§ **Required work**:
(a) In the biographies of Andrew Greig and Richard Hil, retype the passage from "Dr Richard Hil" up to and including "Bessant and R.Watts).".
(b) Write what comes next in the biographies of Andrew Greig and Richard Hil, starting after their last sentence.
*** Given text ***
Andrew Greig has had a long term interest in peace issues. This was much heightened by his experience in 1994 working in a CARE Australia medical team in Zaire during the Rwandan refugee crisis.
Andrew has a first degree in Natural and Moral Sciences from Cambridge University and an MA in Education from Sydney University. He has worked in broadcasting and also in educational video production, media education and educational technology at Leeds University, the University of Technology Sydney and Sydney University. More recently his career outside the peace arena has spanned public relations, science communication and health education.
One of his major interests is the role of technology in reducing the impact of war and promoting peace. Andrew’s book Taming War – Culture and Technology for Peace (Peace Power Press) was published in 2007. He is now working at increasing knowledge and awareness of the potential of peace technology. He recently launched a movement to promote these ideas, the Taming War Campaign (see www.tamingwar.com).
Andrew was recently on Sunday Nights with John Cleary on ABC Radio. Click here for more details and to listen to the recording.
Dr Richard Hil is Senior Lecturer in the School of Arts and Social Sciences at Southern Cross University, Tweed Heads. Previously, Richard has taught at the University of York, James Cook University, Sunshine Coast University College, and Queensland University of Technology. His main areas of interest are in youth justice, child and family welfare, criminology, and peace and conflict studies.
He has recently completed books on criminology, and institutional violations of young people's rights. In addition to having published extensively in scholarly journals, Richard has also edited a number of books and co-authored Families, Crime and Juvenile Justice (with A. McMahon)and Discovering Risk and Understanding Criminology (both with J. Bessant and R.Watts).
Richard is Director of the Bellingen Institute and Associate Director of the Centre for Cultural Diversity and Social Justice at Southern Cross University.
*** End of Given text ***
*** Provided data ***
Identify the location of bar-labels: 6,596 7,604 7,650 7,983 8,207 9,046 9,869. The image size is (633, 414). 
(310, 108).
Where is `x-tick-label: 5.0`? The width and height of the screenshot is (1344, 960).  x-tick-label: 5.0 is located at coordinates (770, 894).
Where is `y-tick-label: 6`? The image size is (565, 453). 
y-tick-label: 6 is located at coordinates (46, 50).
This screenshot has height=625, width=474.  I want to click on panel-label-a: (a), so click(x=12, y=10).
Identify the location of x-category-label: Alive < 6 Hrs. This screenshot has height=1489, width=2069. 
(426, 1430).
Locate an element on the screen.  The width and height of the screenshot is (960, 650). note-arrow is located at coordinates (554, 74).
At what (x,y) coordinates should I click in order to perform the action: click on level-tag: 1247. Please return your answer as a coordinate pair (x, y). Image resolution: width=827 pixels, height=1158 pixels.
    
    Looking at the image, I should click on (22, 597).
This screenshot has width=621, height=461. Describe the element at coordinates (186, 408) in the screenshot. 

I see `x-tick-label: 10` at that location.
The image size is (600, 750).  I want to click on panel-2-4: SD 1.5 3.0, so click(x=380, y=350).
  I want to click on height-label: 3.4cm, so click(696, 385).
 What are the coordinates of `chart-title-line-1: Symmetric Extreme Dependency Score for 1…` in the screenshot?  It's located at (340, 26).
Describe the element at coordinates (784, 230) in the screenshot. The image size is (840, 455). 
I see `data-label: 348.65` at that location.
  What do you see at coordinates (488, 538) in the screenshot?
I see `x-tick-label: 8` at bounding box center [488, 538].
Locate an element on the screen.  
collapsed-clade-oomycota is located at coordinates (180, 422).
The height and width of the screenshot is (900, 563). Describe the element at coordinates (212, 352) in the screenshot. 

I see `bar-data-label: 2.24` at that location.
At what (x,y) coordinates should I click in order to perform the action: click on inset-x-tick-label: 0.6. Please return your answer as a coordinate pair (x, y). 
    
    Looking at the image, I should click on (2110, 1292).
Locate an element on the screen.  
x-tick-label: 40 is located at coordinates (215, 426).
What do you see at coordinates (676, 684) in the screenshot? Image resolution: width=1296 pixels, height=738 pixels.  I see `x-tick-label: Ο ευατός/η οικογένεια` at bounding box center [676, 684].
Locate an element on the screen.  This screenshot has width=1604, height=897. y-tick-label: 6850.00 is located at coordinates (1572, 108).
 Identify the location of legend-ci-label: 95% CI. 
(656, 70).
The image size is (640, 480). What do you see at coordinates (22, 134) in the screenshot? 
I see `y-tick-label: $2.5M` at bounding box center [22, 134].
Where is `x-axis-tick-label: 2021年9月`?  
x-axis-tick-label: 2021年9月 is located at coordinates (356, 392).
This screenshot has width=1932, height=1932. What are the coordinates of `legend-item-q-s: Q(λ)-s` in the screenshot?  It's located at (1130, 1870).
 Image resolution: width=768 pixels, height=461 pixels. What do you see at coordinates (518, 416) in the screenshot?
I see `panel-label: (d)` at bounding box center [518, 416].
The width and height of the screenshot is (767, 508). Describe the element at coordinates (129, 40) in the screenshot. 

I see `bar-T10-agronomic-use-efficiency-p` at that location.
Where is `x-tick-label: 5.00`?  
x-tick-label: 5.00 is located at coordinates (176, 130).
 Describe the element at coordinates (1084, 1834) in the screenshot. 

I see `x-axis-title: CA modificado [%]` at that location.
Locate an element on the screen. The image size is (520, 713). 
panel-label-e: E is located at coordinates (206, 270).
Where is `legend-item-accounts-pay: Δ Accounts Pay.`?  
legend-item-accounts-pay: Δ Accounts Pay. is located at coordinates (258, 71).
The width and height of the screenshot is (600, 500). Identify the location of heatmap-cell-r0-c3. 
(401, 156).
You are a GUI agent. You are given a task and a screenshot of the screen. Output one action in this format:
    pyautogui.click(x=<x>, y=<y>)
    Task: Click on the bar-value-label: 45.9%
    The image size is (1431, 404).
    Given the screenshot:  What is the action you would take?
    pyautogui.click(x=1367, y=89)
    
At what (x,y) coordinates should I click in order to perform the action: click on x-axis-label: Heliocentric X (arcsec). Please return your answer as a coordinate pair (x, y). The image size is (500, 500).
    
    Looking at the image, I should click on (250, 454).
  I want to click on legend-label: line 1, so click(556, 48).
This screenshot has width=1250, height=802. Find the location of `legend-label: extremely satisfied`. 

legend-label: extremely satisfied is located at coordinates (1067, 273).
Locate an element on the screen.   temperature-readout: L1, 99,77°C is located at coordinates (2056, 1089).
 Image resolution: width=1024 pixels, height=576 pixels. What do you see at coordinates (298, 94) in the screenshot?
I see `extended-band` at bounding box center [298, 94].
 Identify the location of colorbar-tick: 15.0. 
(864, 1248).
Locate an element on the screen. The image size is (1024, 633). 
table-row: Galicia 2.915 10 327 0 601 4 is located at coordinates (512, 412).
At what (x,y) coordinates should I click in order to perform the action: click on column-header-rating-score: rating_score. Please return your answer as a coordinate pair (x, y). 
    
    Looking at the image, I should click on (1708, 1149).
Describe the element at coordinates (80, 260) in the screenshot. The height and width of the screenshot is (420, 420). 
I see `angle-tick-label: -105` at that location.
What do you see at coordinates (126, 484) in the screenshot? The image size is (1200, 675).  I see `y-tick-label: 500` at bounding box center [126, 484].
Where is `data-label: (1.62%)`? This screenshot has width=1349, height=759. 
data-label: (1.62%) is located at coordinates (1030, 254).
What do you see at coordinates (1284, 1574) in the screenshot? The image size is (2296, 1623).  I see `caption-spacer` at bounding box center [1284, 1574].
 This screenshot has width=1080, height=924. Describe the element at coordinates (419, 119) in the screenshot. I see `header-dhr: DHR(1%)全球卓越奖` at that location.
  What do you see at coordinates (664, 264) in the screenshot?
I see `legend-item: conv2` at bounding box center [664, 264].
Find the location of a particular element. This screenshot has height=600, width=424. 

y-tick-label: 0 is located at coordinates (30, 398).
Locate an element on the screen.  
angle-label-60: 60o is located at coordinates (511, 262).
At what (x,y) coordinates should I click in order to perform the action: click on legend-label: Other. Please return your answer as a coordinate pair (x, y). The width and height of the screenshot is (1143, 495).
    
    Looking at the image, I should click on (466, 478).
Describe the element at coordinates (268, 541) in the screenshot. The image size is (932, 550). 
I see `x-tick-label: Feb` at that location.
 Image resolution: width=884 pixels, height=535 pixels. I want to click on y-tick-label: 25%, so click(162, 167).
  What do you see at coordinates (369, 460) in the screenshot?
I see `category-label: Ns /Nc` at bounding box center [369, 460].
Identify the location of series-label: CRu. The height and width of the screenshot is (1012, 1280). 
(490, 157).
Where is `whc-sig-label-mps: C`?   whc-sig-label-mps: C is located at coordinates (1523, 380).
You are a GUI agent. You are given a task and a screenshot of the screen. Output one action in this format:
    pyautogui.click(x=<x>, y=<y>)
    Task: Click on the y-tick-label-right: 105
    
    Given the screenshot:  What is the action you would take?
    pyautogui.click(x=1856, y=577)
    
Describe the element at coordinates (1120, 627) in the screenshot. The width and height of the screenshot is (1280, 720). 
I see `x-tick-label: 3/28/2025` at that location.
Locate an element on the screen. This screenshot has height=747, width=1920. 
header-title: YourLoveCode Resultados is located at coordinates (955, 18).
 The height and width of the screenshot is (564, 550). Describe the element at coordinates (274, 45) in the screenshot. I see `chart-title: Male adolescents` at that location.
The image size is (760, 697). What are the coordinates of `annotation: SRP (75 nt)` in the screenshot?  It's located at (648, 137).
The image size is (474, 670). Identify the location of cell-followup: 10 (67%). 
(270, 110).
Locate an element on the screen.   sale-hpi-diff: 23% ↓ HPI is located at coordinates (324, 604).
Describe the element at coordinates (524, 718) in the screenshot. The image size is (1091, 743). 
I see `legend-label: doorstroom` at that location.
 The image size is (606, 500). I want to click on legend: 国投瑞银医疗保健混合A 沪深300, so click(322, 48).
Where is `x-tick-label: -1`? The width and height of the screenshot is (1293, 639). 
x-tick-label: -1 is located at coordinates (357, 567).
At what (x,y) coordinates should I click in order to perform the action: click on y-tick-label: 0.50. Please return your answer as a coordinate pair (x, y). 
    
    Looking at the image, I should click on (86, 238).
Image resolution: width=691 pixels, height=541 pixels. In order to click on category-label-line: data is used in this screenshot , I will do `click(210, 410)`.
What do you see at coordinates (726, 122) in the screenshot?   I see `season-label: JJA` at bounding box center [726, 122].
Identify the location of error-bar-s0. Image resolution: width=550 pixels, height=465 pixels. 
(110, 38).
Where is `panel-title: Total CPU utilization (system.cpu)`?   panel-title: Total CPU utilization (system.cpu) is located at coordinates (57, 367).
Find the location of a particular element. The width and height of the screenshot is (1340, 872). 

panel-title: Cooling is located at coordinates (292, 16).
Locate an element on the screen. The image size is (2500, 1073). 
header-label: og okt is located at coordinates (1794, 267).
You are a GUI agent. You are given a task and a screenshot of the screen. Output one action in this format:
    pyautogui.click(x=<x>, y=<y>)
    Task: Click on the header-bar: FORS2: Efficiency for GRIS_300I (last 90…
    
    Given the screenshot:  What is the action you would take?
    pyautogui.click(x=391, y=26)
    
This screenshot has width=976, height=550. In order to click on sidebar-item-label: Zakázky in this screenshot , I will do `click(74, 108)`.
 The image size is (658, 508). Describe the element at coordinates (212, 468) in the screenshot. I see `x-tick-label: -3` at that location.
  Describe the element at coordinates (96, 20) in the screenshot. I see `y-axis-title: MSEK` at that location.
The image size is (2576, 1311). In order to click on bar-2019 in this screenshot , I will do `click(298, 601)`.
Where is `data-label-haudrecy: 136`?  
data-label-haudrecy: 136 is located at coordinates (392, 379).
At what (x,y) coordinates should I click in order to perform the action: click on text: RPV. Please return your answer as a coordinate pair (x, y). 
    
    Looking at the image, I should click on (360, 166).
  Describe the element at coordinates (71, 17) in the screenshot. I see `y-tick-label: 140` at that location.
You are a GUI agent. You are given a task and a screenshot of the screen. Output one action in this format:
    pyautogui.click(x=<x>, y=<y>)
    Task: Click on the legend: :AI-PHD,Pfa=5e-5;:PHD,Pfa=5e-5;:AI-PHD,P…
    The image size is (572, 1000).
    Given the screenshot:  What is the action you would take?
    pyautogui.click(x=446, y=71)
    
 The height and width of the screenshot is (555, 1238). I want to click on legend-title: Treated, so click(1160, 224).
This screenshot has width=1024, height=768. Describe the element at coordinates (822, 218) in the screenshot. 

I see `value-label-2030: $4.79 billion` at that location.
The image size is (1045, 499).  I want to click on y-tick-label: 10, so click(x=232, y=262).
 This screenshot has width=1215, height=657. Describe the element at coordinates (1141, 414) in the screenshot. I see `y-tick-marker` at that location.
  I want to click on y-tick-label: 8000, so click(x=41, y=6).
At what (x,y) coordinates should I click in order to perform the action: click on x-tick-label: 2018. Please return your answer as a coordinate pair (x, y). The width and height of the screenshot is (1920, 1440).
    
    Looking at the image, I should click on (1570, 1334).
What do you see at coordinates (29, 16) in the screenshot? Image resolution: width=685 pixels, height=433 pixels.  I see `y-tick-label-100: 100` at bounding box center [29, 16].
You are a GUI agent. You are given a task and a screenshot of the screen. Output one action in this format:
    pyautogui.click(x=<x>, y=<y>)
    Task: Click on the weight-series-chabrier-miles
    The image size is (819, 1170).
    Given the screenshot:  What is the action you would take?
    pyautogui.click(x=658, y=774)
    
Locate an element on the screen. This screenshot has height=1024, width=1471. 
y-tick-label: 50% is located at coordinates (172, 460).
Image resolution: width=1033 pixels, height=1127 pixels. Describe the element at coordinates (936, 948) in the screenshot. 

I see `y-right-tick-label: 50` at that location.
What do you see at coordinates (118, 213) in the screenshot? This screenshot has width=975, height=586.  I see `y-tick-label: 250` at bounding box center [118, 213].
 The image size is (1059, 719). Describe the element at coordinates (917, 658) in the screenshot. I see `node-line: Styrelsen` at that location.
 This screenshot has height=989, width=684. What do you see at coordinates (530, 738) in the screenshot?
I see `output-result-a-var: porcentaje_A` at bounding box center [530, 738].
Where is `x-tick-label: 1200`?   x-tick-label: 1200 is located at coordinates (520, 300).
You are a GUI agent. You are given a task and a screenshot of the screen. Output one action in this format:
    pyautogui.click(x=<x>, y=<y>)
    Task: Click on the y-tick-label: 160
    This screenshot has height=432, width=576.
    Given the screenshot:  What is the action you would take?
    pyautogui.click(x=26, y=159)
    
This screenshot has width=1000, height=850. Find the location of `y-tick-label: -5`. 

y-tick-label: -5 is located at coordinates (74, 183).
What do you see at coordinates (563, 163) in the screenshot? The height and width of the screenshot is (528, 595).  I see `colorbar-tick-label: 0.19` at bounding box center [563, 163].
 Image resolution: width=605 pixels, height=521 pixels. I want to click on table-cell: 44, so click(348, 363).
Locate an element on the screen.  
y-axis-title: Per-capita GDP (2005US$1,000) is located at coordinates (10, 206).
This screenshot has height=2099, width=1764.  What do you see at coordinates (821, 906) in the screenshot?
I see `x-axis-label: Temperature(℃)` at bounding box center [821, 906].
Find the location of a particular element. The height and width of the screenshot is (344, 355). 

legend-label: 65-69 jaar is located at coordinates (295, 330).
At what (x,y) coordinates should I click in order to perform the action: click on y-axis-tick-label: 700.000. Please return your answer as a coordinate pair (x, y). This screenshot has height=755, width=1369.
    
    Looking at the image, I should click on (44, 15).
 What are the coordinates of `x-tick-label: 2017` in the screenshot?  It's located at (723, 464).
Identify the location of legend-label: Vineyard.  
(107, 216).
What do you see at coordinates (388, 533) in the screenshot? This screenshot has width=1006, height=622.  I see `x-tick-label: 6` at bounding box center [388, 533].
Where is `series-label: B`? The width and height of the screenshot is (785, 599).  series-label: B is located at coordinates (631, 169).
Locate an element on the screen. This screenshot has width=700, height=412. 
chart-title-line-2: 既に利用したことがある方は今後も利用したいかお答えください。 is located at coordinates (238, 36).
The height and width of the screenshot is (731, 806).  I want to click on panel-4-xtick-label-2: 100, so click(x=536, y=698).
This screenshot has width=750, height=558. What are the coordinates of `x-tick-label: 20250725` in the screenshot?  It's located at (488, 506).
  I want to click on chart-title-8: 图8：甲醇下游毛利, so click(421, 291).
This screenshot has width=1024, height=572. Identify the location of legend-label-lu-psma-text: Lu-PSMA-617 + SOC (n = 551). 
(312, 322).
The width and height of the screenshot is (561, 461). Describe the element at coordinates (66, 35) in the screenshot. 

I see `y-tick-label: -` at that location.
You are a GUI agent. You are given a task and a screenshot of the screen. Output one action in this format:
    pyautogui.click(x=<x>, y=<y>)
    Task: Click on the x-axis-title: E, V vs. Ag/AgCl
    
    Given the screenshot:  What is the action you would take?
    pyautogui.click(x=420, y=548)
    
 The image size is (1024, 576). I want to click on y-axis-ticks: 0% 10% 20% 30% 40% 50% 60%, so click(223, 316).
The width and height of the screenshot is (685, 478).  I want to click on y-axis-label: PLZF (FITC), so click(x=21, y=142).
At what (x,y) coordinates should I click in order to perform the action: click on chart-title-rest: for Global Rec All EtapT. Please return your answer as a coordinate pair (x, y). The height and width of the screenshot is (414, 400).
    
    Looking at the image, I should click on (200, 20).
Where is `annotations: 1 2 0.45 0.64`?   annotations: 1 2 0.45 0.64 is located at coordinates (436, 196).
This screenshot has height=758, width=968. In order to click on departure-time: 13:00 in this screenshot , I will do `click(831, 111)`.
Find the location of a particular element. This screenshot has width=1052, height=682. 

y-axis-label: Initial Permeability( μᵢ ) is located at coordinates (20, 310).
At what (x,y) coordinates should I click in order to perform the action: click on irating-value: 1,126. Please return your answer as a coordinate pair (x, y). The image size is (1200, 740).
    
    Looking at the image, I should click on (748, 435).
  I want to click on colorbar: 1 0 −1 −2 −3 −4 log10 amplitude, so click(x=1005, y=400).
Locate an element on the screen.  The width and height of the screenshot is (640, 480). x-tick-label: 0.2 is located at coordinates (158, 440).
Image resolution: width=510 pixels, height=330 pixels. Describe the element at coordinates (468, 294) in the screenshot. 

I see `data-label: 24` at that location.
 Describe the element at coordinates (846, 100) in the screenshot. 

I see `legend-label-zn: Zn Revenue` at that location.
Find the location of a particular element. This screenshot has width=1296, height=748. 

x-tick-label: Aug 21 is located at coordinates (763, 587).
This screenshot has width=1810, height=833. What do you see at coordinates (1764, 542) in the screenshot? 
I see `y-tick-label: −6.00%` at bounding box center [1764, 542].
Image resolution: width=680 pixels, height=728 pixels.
*** End of Provided data ***
§ **Responses for each task**:
(a)
Dr Richard Hil is Senior Lecturer in the School of Arts and Social Sciences at Southern Cross University, Tweed Heads. Previously, Richard has taught at the University of York, James Cook University, Sunshine Coast University College, and Queensland University of Technology. His main areas of interest are in youth justice, child and family welfare, criminology, and peace and conflict studies.
He has recently completed books on criminology, and institutional violations of young people's rights. In addition to having published extensively in scholarly journals, Richard has also edited a number of books and co-authored Families, Crime and Juvenile Justice (with A. McMahon)and Discovering Risk and Understanding Criminology (both with J. Bessant and R.Watts).

(b)
Kevin Chang is a specialist in peacebuilding, conflict prevention and human rights, having spent the majority of his career supporting transitional political and conflict-affected settings. From 2006 to 2012 he worked for various parts of the United Nations system. He was Chief Technical Advisor for security sector reform at the United Nations Integrated Mission in Timor-Leste (UNMIT). In 2009-2011 he was Peacebuilding and Conflict Transformation Specialist with the United Nations Development Programme (UNDP) in Nepal, responsible for the design and early implementation of its Conflict Prevention Programme. Prior to Nepal, Kevin was based at UNDP's Bureau for Crisis Prevention and Recovery in Geneva as its global knowledge management facilitator. He started his UN career as UNHCR’s Public Information Officer in the earthquake zones of Kashmir, Pakistan. Aside from the UN Kevin worked in a number of government policy and advisory roles, including work on reconciliation and indigenous affairs with the Office of Indigenous Policy Coordination in the Australian Government, as conciliator at the Australian Human Rights Commission, and as a junior advisor for the Fijian Government on national reconciliation after the country’s coup d’état of 2000.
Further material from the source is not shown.